The Federal Reserve’s Federal Open Markets Committee (FOMC), as anticipated, announced on Wednesday that it would extend the average maturity of its securities holdings. The FOMC stated it would transfer $400 billion worth of its holdings to Treasury securities with maturities from six to 30 years from Treasury securities with maturities less than three years. It will execute this move by June 2012 by buying longer dated debt while selling shorter dated debt.
While the move was anticipated, it was made more controversial after a group of Republican Congressional leaders sent a letter to Federal Reserve Board Chairman Ben Bernanke expressing their reservations over any “additional monetary stimulus proposals.”
Numerous Fed observers viewed the letter as unprecedented and a challenge to the Fed’s independence.

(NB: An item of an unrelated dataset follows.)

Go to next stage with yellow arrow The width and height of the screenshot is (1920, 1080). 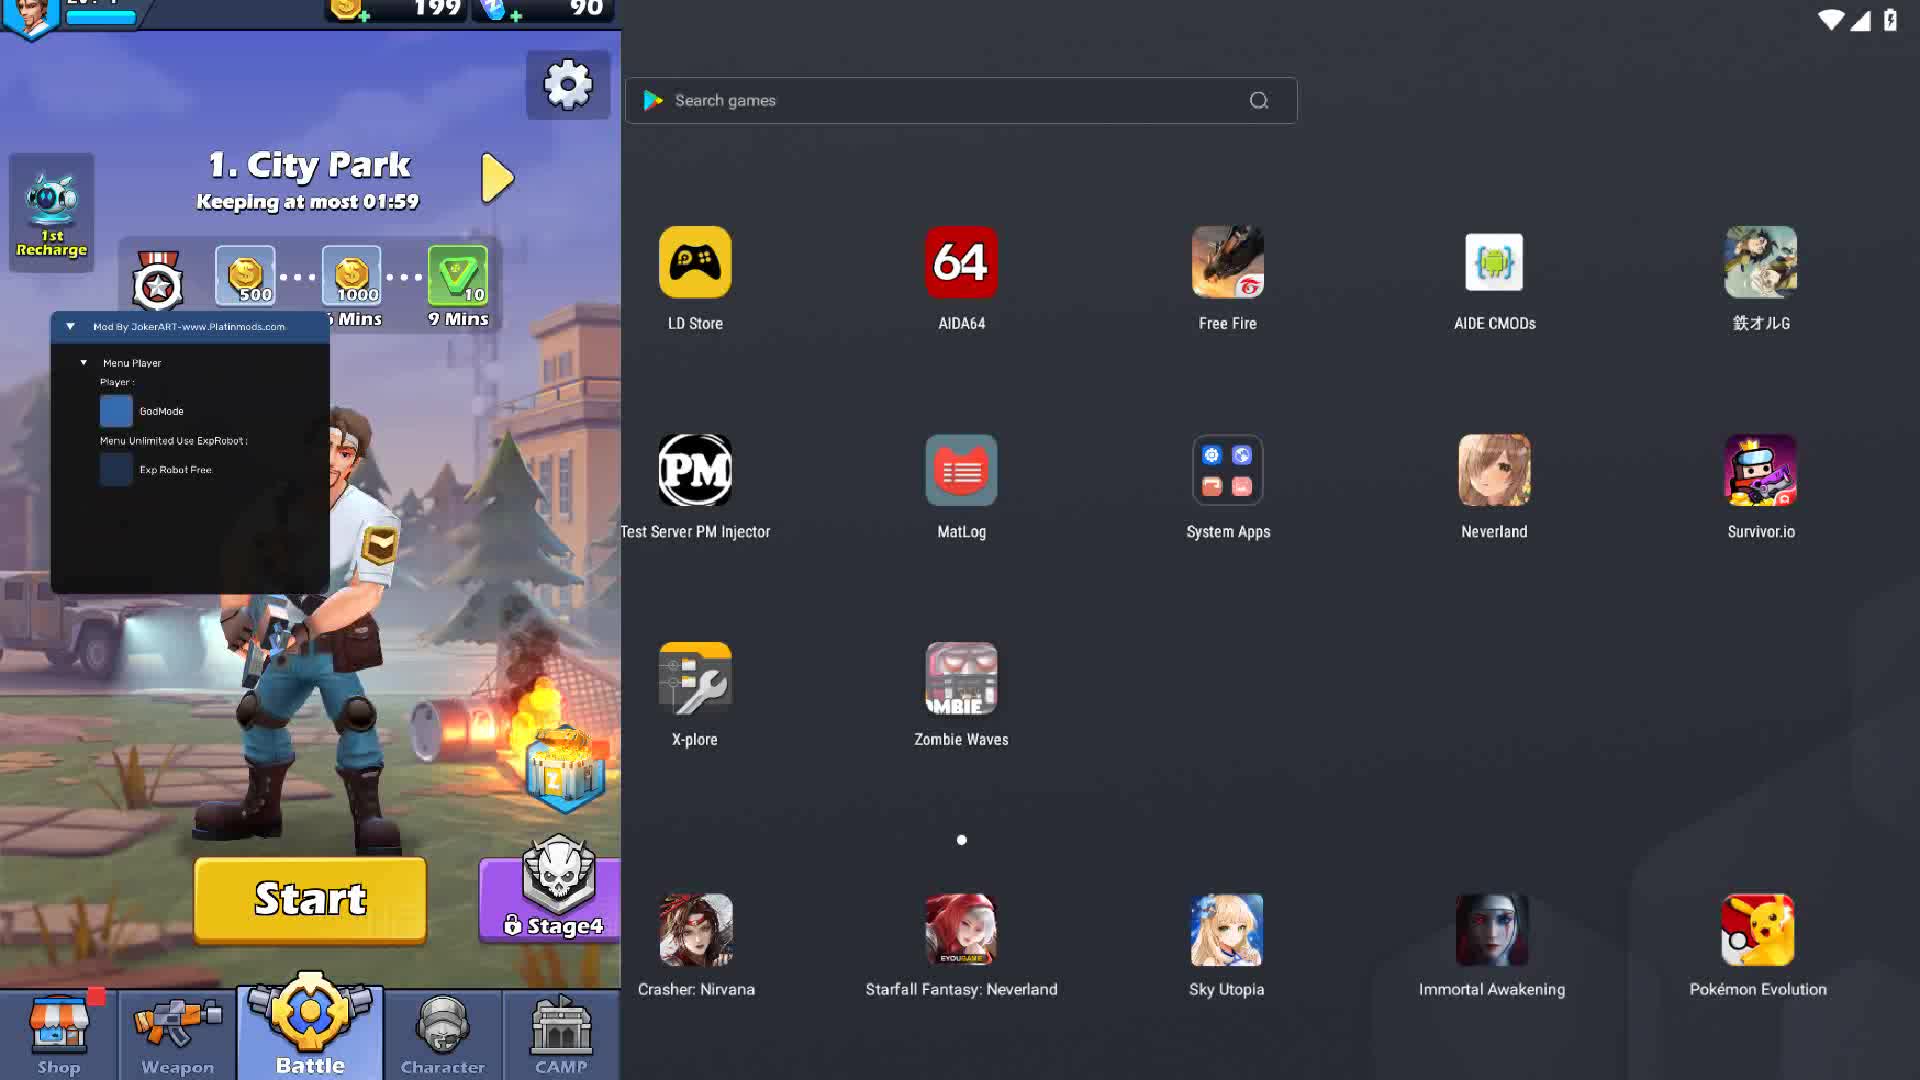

Here is how various markets reacted to the announcement:
The U.S. Dollar Index was perhaps under the most pressure from a potential third round of quantitative easing and had the most to lose as it has risen sharply in September due to Eurozone woes. The reaction indicates some folks may have thought there was a chance for QE3.
Gold initially whipsawed on the news then dropped but did not take out any significant support.
Crude oil, perhaps, gained more than any other other market from QE1 and QE2. It dropped when it was clear there would be no QE3.
The Dow whipsawed on the news and then dropped as the dollar rallied.
The Dow seemed to anticipate the news more than the S&Ps.
Obviously the sector impacted the most was fixed income, specifically U.S. Tresuries. The benchmark 10-year Treasury note futures whipsawed before eventually moving higher. The Fed will be buying more 10-year notes as they lighten up on the short end.
The FOMC move means that the Fed will be lightening up on their holdings in the short end, which is best demonstrated by the reaction in three-month eurodollar futures.
With the Fed buying $400 billion in Treasury securities with remaining maturities of six to 30 years, and selling an equal amount with maturities of less than three years, that leaves the five-year note in limbo. Its reaction to the news reflected this confusion.
The big winner on the day, apart from the dollar, is the former (and given our debt obligation potentially future) champion long bond or 30-year Treasury.
The Fed will execute their plan over the next nine months, which could create some interesting arbitrage and spread trades within the Treasury complex.